Resources On Practical Job Scheduling?

felciano asks: "We have a fairly involved content build process that involves about 20 different jobs that have dependencies between them and are of sometimes radically different running times. Some jobs are parallelizable. We have a suite of machines across which we distribute the load right now, but the actual job-to-machine allocation is done by hand. I'm trying to do capacity and hardware purchase planning, and am getting a headache trying to model this. I've tried doing it in both MS Excel and MS Project, but neither seems suited for this type of model, especially when it comes to asking "what if" questions (e.g. if we bought 3 more machines, how much would that buy us in overall build time?).

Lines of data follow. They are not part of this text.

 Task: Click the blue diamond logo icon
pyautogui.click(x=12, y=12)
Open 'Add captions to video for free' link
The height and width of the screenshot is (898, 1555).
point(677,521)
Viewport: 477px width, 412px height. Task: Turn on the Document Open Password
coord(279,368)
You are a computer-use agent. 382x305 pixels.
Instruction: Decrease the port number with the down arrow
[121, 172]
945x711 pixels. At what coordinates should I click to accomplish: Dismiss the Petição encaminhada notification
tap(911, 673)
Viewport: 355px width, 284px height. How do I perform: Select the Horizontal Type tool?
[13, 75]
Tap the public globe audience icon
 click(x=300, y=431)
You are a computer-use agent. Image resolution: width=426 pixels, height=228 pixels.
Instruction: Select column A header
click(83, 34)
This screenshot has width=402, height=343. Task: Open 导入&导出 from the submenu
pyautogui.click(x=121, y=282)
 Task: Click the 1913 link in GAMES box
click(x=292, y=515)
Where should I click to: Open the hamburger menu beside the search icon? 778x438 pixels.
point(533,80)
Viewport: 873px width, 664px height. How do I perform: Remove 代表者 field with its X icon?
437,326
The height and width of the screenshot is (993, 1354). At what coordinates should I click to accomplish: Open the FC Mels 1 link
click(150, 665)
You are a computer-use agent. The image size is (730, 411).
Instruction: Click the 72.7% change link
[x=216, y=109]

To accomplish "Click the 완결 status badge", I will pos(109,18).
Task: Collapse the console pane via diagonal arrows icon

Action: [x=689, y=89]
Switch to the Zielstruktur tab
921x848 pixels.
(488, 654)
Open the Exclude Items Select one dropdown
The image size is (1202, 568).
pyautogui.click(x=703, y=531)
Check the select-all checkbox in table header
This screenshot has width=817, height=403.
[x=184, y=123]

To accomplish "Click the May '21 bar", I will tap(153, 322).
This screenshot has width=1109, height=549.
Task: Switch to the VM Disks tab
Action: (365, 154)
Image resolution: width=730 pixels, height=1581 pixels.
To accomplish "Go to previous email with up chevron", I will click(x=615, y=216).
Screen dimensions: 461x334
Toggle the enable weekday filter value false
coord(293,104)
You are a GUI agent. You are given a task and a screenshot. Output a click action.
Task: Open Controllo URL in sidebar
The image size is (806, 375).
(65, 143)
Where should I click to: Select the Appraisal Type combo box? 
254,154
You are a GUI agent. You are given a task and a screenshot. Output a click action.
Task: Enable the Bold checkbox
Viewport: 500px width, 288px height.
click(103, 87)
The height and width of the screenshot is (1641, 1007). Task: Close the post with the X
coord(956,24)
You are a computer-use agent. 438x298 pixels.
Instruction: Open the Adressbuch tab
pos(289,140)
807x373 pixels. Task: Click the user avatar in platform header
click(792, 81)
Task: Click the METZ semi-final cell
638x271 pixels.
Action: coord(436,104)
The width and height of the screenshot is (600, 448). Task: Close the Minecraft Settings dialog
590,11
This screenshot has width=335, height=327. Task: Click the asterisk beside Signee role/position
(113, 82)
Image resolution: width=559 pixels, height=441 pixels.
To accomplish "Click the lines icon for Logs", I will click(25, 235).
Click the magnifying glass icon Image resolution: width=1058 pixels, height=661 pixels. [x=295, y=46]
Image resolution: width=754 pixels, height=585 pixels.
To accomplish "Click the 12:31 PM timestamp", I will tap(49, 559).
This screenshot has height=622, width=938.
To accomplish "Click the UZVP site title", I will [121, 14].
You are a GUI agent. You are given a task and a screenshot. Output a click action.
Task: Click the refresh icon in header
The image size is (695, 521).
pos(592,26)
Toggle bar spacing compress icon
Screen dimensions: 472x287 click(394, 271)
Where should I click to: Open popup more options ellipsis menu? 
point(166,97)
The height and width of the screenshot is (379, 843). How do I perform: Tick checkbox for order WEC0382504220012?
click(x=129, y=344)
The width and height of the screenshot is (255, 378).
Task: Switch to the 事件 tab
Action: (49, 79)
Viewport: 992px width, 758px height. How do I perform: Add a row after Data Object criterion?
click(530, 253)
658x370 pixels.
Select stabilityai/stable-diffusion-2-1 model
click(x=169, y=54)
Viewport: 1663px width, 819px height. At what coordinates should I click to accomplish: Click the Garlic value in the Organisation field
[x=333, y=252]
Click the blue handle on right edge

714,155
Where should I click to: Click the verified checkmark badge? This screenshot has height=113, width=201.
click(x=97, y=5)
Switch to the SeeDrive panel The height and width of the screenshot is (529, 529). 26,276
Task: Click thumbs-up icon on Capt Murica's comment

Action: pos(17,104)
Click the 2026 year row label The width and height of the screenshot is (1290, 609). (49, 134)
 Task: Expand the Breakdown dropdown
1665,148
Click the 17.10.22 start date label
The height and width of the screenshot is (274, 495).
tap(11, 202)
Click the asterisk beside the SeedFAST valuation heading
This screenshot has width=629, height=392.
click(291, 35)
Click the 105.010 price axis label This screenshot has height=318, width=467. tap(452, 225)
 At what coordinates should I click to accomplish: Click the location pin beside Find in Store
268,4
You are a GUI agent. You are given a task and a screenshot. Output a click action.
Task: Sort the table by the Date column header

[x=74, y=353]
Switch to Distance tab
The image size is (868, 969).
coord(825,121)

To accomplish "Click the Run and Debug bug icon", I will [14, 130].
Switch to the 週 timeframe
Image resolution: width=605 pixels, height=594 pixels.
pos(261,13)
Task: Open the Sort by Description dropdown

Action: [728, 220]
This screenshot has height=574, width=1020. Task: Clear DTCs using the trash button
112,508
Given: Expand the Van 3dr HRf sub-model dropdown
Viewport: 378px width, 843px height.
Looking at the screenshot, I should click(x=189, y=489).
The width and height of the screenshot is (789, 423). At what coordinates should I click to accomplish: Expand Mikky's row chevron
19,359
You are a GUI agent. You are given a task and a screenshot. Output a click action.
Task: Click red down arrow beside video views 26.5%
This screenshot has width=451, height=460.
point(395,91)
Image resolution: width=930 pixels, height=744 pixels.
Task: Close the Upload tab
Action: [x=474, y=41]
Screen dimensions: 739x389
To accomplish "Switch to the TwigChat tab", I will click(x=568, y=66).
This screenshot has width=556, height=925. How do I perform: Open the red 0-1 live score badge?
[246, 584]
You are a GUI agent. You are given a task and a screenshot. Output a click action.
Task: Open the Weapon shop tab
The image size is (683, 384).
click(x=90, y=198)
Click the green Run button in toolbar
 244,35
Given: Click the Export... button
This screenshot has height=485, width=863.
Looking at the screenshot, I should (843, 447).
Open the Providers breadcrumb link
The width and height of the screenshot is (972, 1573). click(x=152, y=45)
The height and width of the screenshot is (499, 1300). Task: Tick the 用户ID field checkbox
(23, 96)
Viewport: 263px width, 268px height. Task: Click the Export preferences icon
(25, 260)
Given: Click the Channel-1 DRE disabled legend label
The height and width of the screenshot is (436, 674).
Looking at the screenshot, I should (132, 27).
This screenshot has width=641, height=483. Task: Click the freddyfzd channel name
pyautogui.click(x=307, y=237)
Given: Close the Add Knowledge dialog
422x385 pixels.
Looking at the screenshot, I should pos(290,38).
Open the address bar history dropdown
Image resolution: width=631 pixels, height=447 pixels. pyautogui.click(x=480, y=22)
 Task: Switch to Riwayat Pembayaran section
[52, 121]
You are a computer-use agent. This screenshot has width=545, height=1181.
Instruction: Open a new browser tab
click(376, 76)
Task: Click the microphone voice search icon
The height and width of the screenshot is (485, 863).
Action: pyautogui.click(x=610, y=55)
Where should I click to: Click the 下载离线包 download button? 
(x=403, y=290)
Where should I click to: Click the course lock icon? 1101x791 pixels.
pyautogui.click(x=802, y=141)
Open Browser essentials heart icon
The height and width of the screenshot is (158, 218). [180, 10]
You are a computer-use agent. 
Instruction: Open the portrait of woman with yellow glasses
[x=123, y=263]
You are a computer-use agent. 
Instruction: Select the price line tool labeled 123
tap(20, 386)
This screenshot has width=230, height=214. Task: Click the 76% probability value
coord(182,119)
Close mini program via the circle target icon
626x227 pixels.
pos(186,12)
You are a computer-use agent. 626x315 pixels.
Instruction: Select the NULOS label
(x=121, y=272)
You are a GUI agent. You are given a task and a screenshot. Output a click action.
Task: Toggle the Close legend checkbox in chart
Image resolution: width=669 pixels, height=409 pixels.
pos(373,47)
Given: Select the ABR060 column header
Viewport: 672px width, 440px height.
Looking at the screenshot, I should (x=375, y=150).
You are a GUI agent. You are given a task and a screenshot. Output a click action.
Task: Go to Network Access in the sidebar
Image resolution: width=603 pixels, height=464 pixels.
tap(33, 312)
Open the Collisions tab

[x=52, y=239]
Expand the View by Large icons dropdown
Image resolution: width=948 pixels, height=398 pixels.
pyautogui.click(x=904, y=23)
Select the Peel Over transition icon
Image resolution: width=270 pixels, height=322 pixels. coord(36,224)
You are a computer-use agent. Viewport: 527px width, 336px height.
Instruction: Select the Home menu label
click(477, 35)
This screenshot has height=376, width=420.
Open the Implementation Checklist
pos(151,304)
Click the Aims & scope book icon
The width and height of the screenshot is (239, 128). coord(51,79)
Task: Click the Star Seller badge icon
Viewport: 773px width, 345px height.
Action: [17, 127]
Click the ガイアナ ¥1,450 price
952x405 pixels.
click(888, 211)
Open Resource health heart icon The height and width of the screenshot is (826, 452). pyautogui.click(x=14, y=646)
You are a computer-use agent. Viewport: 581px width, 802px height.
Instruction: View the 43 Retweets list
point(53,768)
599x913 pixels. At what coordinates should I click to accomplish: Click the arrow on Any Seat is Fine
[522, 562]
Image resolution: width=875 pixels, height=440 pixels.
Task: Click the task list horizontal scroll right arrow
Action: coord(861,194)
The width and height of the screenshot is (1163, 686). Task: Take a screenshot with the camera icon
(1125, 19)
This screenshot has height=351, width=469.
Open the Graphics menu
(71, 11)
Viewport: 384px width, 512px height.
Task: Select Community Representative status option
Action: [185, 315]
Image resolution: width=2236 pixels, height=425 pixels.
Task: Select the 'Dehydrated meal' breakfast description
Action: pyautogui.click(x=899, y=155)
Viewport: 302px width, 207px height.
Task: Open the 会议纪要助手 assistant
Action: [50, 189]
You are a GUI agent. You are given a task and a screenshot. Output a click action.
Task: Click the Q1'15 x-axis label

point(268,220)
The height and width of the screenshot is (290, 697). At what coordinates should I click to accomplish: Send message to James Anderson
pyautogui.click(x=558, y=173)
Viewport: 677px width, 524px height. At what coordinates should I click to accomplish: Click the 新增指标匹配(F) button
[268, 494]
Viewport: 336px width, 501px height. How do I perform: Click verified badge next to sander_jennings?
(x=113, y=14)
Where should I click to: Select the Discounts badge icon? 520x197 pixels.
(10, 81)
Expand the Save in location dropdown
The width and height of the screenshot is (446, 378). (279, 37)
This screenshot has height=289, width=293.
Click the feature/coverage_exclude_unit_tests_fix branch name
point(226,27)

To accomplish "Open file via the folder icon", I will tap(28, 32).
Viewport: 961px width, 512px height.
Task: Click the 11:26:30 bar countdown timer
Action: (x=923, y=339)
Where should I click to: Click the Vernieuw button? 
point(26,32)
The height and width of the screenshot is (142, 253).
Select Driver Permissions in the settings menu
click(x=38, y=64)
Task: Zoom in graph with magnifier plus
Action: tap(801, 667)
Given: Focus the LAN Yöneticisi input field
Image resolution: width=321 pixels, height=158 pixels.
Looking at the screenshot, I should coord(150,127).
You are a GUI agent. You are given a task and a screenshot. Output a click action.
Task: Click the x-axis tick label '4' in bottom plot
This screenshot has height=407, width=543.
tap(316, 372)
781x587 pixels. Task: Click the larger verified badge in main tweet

I realize that scheduling, network flow, etc. problems can get into into hairy (sometimes NP) problem spaces, but given the rise in popularity of Linux compute farms as ways to address scalability problems, I would assume that there are at least some basic tools to help model this. I've looked at distributed job-scheduling software and haven't found much on the automated side -- are there any practical toolkits, apps, libraries, etc. to help do this type of modeling and planning in other ways?"

1 of 32 comments (clear)

  1. Looks like my systems course really has a use. by Christopher+Thomas · · Score: 3

    This is the kind of job queueing theory was designed for. Pick up a textbook from your local university bookstore, if you're interested in the topic. This will let you fairly easily get estimates of how varying system parameters affect performance.

    I'm afraid I don't know what commercial packages handle this, though. We used a high-level system simulation tool called "MAP", but it wasn't very intuitive to use. Better solutions certainly exist.